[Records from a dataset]
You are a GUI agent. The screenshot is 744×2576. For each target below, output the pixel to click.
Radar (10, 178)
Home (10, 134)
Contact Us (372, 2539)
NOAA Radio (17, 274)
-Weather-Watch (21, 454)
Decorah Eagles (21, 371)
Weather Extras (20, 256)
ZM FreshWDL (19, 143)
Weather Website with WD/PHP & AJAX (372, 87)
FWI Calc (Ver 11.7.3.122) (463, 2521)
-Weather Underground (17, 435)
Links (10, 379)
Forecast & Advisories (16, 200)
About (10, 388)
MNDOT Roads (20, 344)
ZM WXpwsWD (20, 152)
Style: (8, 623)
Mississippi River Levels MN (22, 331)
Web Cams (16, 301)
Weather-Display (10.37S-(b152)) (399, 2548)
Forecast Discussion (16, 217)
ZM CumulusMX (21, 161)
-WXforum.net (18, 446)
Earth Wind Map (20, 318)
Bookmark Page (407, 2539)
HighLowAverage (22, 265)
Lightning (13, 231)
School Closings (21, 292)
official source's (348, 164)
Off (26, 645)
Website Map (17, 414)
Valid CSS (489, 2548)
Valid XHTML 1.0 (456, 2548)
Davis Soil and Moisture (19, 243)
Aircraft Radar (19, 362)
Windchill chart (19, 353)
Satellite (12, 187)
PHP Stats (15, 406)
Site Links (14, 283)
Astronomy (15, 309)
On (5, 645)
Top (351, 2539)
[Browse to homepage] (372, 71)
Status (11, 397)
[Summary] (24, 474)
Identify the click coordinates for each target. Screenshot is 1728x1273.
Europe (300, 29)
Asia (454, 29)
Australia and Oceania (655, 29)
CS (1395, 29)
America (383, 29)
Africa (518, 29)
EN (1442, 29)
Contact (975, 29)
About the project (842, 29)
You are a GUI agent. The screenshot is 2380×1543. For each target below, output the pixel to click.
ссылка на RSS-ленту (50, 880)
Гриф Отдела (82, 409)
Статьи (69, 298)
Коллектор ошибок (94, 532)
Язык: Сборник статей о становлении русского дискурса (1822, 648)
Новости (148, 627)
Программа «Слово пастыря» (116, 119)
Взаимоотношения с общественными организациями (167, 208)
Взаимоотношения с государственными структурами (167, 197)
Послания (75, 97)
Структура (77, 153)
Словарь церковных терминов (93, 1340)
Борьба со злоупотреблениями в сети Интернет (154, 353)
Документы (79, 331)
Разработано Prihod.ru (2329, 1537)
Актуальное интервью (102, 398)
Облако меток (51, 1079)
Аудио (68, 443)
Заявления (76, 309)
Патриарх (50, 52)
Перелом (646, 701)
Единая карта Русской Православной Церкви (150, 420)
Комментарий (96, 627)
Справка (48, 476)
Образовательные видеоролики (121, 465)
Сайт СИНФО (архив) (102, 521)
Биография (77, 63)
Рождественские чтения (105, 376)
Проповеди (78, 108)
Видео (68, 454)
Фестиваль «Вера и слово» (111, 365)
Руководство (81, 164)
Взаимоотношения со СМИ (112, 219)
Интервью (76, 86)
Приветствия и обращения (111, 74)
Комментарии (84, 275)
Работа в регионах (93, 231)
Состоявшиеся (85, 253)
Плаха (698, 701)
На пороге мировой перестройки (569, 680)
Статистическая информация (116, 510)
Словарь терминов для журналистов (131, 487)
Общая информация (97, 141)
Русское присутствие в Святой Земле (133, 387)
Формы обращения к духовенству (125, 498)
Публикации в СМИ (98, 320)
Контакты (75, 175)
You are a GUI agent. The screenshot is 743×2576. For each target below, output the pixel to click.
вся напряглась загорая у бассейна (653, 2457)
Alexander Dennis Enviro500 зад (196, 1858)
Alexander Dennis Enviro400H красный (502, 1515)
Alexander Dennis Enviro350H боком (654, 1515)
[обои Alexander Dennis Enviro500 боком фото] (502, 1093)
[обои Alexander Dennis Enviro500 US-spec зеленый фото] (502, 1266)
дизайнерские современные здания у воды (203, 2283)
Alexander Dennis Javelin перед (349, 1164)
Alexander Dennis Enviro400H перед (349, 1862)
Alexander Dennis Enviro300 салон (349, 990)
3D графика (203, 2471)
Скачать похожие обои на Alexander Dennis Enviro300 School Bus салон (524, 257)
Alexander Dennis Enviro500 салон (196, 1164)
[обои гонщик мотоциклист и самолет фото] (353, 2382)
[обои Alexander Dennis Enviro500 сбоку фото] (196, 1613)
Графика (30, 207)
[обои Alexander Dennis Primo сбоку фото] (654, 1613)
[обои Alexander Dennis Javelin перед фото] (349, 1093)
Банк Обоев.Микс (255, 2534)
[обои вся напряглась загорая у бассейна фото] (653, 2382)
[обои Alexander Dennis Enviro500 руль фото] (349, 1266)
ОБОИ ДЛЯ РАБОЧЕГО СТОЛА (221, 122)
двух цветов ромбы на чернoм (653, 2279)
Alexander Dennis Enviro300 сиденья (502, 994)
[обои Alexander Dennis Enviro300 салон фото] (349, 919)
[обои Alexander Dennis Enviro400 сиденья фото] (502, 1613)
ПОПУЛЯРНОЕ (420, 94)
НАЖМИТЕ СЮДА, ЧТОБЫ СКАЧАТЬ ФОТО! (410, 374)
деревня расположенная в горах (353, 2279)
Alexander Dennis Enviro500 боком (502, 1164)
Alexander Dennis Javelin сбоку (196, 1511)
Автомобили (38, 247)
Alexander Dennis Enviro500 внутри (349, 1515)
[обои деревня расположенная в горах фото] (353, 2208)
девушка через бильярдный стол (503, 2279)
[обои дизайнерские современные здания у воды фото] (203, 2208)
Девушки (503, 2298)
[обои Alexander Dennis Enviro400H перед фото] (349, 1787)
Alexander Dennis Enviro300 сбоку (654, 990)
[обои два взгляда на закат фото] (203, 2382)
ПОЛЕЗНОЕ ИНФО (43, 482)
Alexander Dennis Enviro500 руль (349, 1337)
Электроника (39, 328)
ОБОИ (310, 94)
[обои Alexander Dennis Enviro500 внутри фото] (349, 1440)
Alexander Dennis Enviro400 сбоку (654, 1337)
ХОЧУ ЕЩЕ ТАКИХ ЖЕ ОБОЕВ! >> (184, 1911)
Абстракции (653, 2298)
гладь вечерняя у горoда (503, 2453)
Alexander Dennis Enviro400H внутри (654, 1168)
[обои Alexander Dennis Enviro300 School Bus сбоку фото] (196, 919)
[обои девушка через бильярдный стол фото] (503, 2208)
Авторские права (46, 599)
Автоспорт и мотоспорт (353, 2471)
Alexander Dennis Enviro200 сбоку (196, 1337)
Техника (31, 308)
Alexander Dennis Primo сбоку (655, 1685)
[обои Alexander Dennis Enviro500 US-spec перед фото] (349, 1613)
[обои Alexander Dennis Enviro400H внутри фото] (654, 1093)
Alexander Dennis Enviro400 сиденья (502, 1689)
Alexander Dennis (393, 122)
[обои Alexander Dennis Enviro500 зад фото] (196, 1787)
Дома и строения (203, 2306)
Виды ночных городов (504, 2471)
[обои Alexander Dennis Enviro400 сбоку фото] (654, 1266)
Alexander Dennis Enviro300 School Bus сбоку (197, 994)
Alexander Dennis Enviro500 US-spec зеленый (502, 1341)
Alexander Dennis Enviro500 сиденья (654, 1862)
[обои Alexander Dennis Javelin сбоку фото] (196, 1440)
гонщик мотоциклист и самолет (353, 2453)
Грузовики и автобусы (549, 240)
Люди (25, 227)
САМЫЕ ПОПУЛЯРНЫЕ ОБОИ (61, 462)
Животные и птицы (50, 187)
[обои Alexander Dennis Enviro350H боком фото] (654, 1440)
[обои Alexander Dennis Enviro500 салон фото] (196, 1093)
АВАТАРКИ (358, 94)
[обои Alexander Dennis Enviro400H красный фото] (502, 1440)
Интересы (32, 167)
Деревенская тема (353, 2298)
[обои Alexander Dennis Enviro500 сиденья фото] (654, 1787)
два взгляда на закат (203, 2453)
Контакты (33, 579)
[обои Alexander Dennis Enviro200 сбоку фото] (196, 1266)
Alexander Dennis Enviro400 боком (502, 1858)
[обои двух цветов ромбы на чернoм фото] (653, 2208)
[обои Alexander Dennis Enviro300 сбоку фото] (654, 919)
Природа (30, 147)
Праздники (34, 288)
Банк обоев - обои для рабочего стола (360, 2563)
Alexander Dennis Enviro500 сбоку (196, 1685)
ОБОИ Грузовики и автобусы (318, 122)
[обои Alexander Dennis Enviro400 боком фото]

TASK BRIEF:
Could you restate, word for word, the lines above from the one with "Авторские права (46, 599)" to the one with "[обои Alexander Dennis Enviro400 сбоку", both included?

TASK ANSWER:
Авторские права (46, 599)
Автоспорт и мотоспорт (353, 2471)
Alexander Dennis Enviro200 сбоку (196, 1337)
Техника (31, 308)
Alexander Dennis Primo сбоку (655, 1685)
[обои Alexander Dennis Enviro500 US-spec перед фото] (349, 1613)
[обои Alexander Dennis Enviro400H внутри фото] (654, 1093)
Alexander Dennis Enviro400 сиденья (502, 1689)
Alexander Dennis (393, 122)
[обои Alexander Dennis Enviro500 зад фото] (196, 1787)
Дома и строения (203, 2306)
Виды ночных городов (504, 2471)
[обои Alexander Dennis Enviro400 сбоку фото] (654, 1266)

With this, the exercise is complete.